**Activity**
From the material below, copy exactly the lines beginning with the one that contains "Click the Artifact text field" and ending with the one that contains "How do I perform: Click the RSS feed icon?"; the pictures stay out.

**Records supplied**
-- Opening Marker --
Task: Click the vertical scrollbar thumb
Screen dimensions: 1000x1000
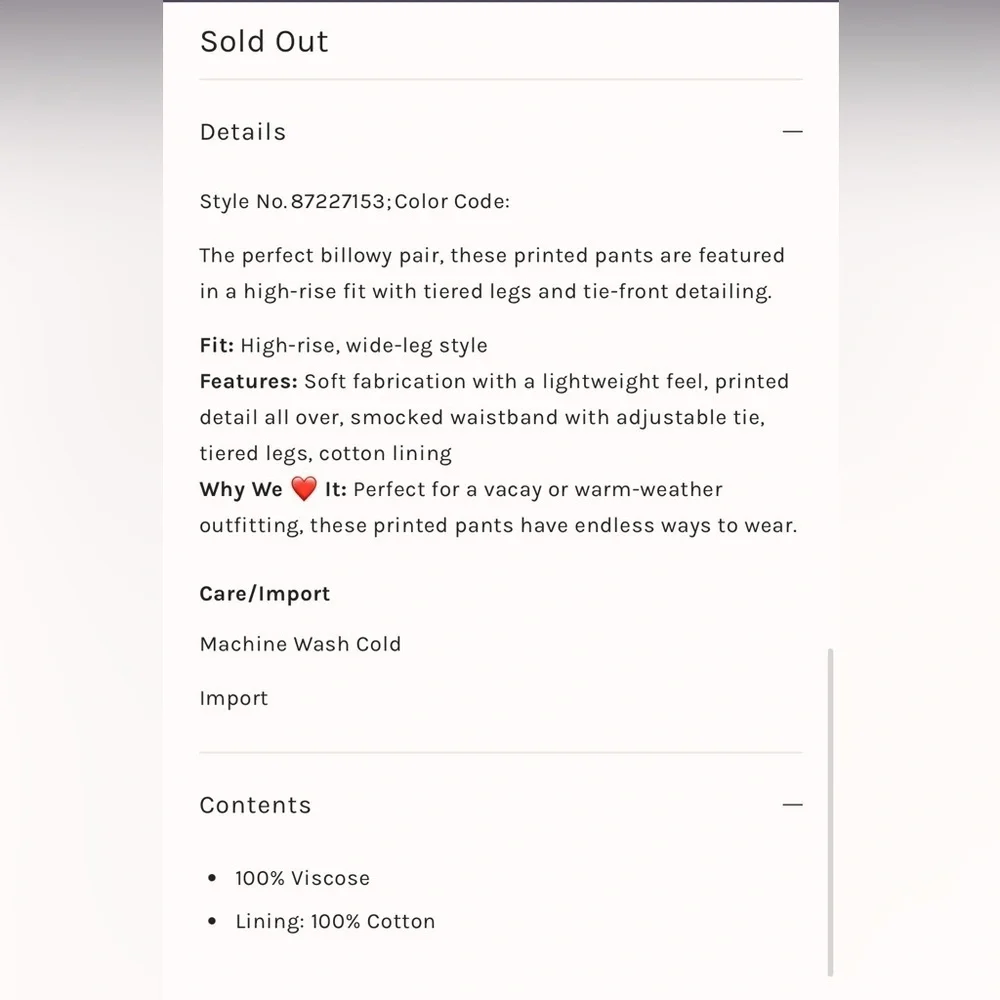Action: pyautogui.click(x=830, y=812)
-- Closing Marker --
-- Opening Marker --
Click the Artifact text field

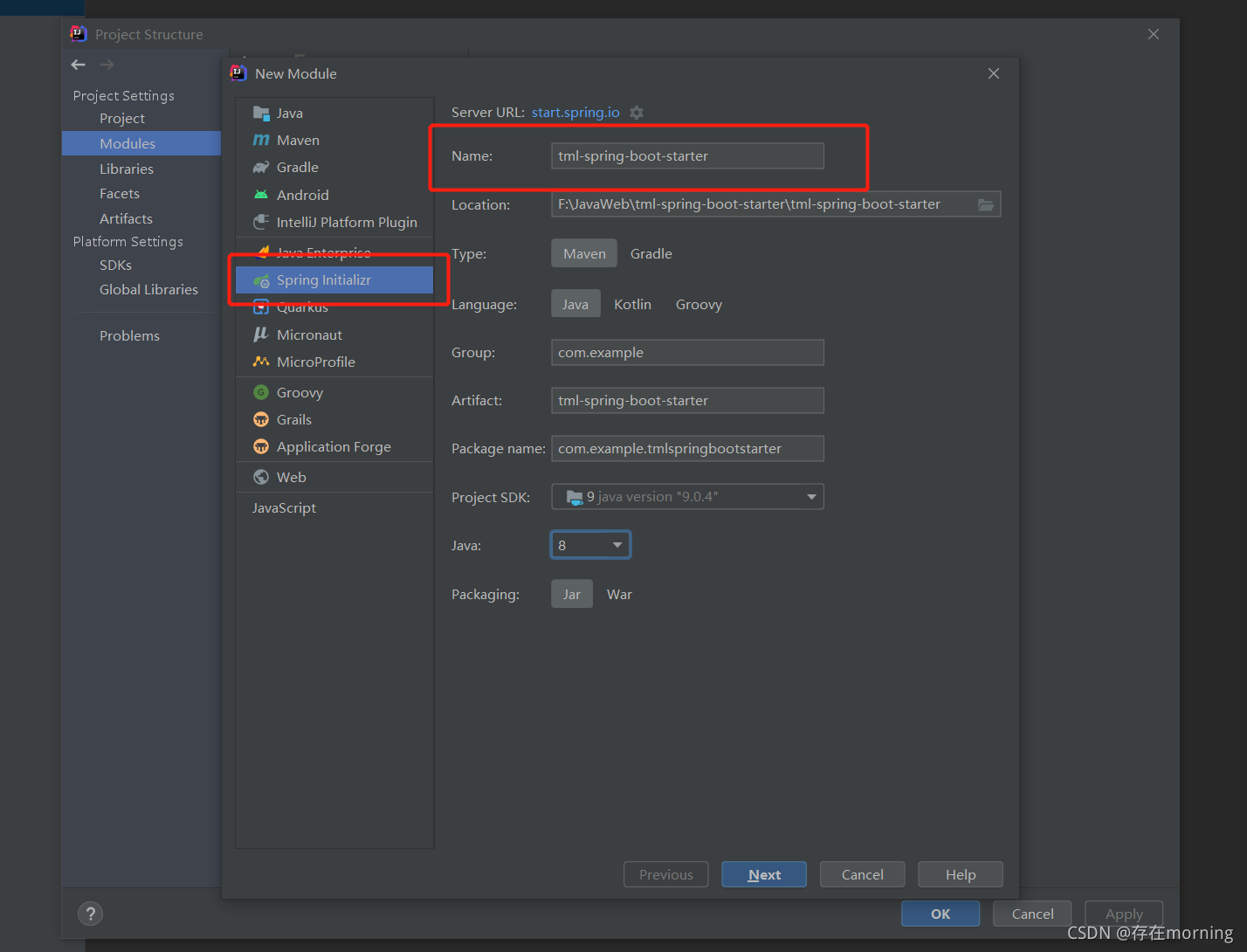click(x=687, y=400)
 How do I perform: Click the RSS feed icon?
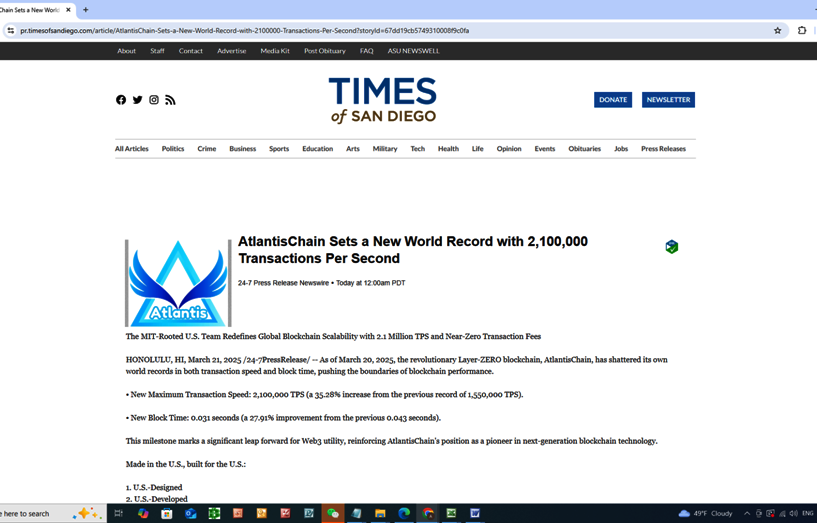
-- Closing Marker --
**Result**
Click the Artifact text field

click(x=687, y=400)
 How do I perform: Click the RSS feed icon?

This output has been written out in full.